The decades-old green buttonwood at Town Hall was among trees in Gulf Stream damaged during Hurricane Ian. Jerry Lower/The Coastal Star
By Steve Plunkett
How strong was the wind that toppled Town Hall’s large green buttonwood tree as Hurricane Ian battered Florida’s Gulf Coast on Sept. 28?
“We did have what we suspect — and the weather service is looking into it because we’ve given them all the pictorial evidence of it — but we did have a tornado that came off the beach. And that’s why our big tree over here was knocked over,” Town Manager Greg Dunham said.
Dunham told town commissioners at their Oct. 14 meeting that the suspected Ian-related twister blew roof tiles off Town Hall and from buildings across the street.
“It was moving in a northwesterly direction. It actually went over the building and there was a straight debris trail that went out over the [Little Club] golf course. And it’s my understanding it blew over a big tree close to the clubhouse,” he said.
Town Hall’s tree, which Dunham said was not covered by insurance, “was in very bad shape.”
“It had been infested by carpenter ants,” he said, with a hole at the base and tunnels throughout the root system, “and so, you know, the first big blow was going to make that tree fall over like that.”
Replacing it may be difficult, said Anthony Beltran, the town’s public works director.

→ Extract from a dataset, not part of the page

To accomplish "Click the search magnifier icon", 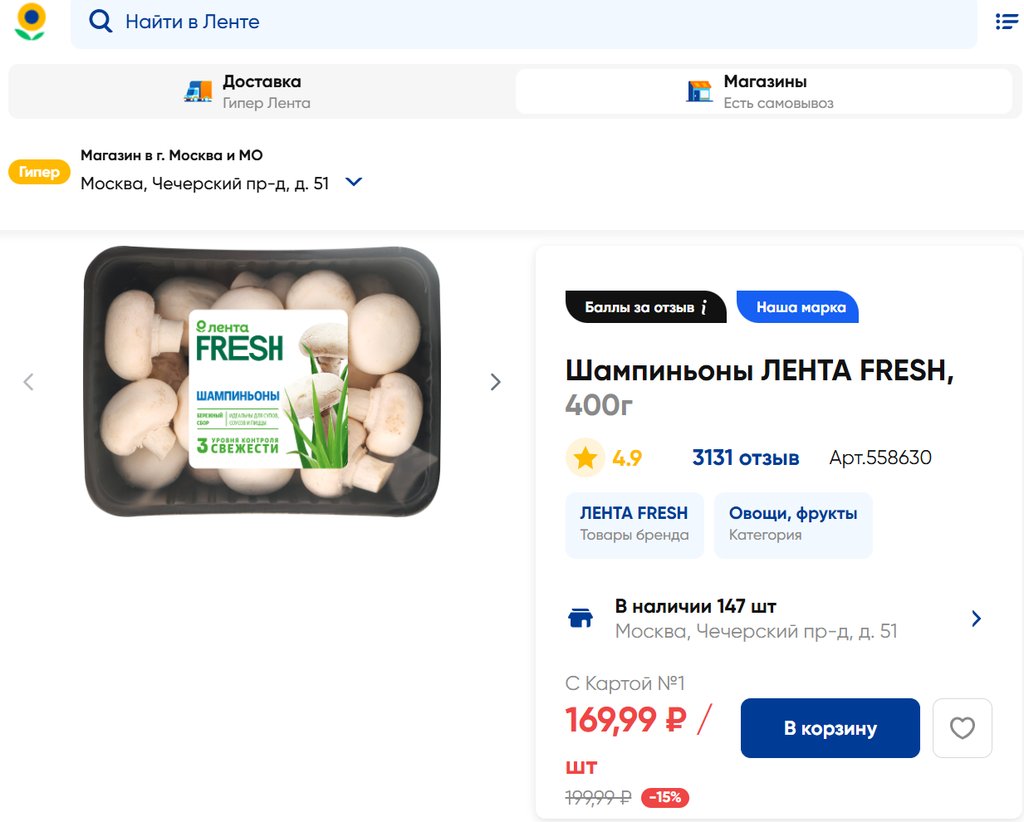I will click(x=100, y=21).
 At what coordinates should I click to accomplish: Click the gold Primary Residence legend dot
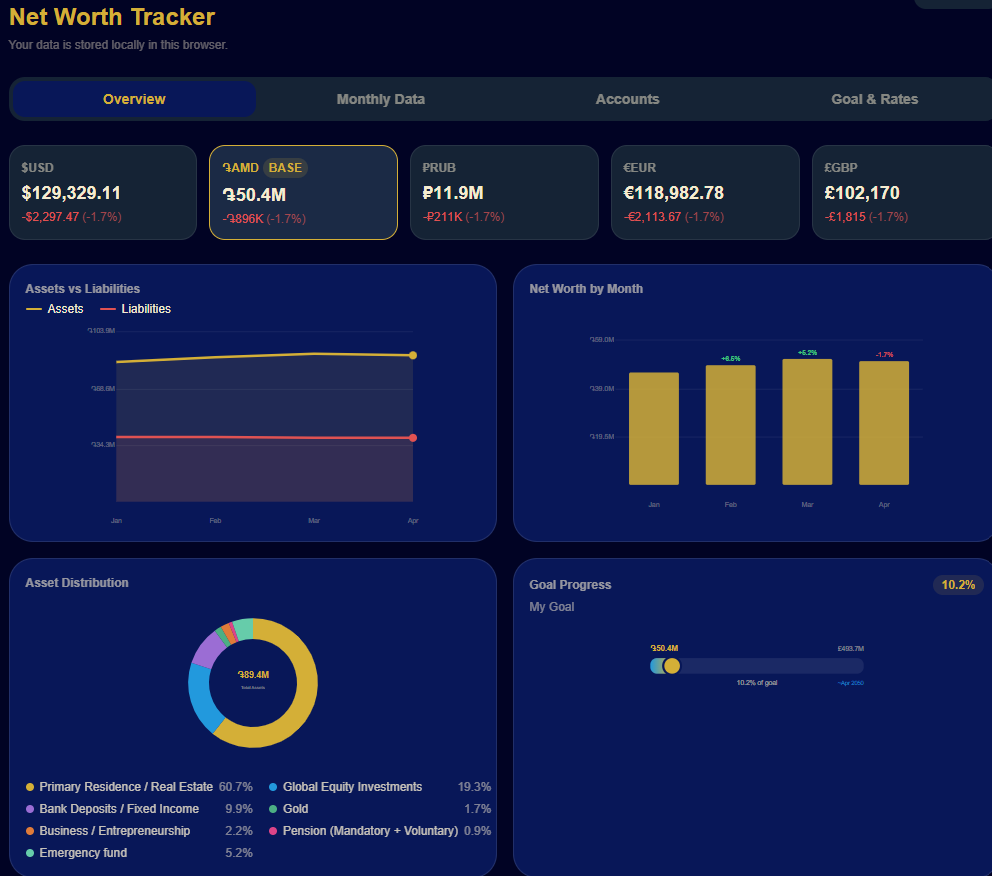pos(30,787)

“In order for us to really be able to find a specimen that’s going to be remotely anywhere near the size of what was there, it’s not going to happen because they have to be able to transport it. And the corridor to get it here is very narrow,” Beltran said.

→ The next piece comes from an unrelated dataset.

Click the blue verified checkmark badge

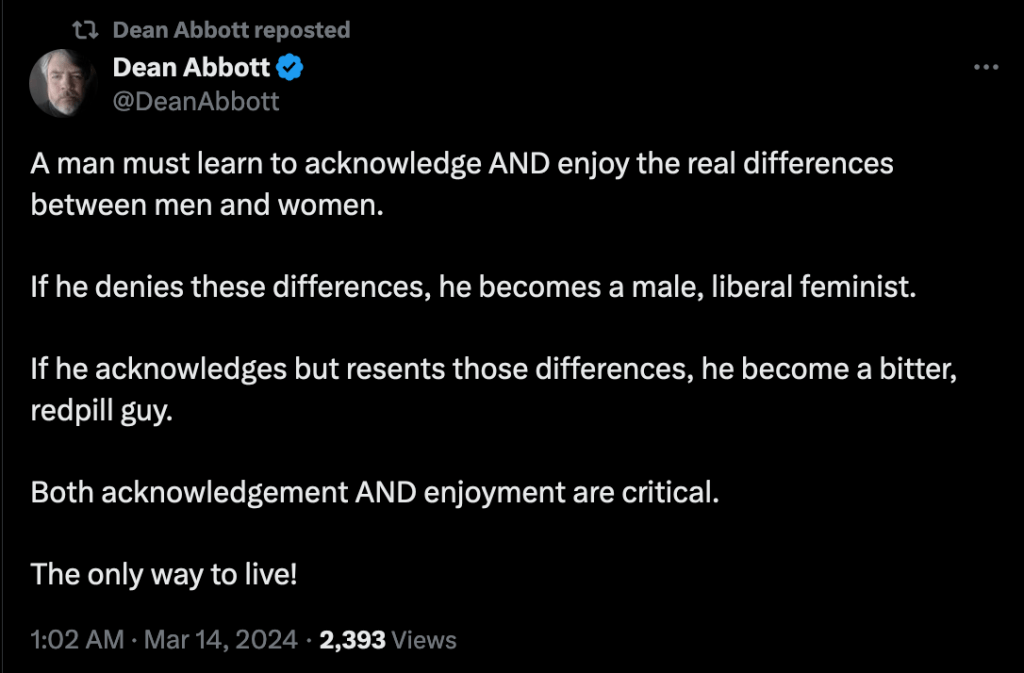tap(291, 68)
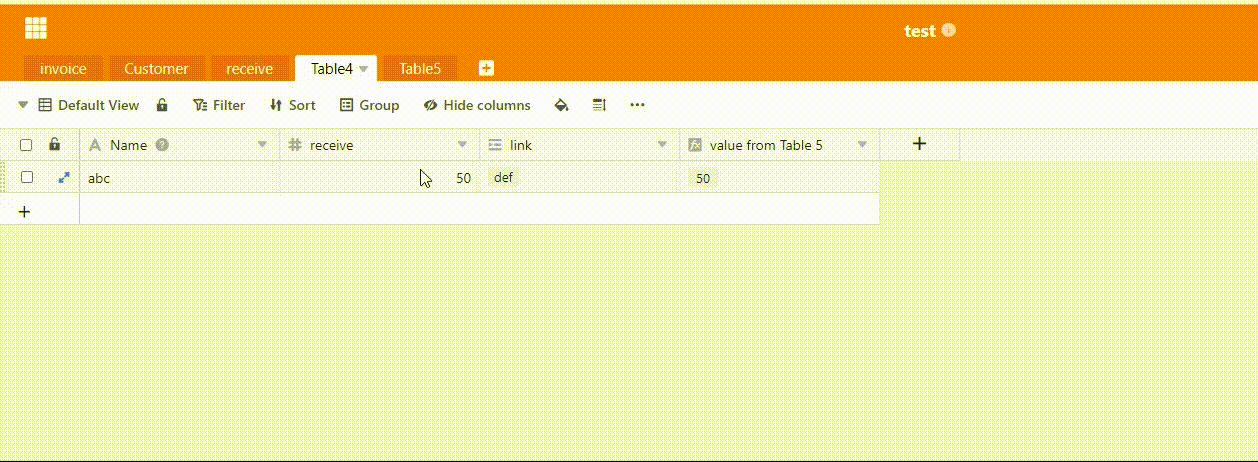Open the row color paint bucket tool
The height and width of the screenshot is (462, 1258).
click(x=561, y=105)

The largest tree that could be trailered in would have only about a 12-foot canopy, he estimated. Commissioners told him to investigate what was available for a maximum $12,000 and report back in November.
In a special meeting on Oct. 28, commissioners:
• Set Nov. 1 to Nov. 15 as the dates to qualify as a candidate for the March election. Challengers could target all five commission seats.
• Raised the maximum height of sea walls in town by 2 feet, to a total 8 feet NGVD, for property owners building new or replacement sea walls.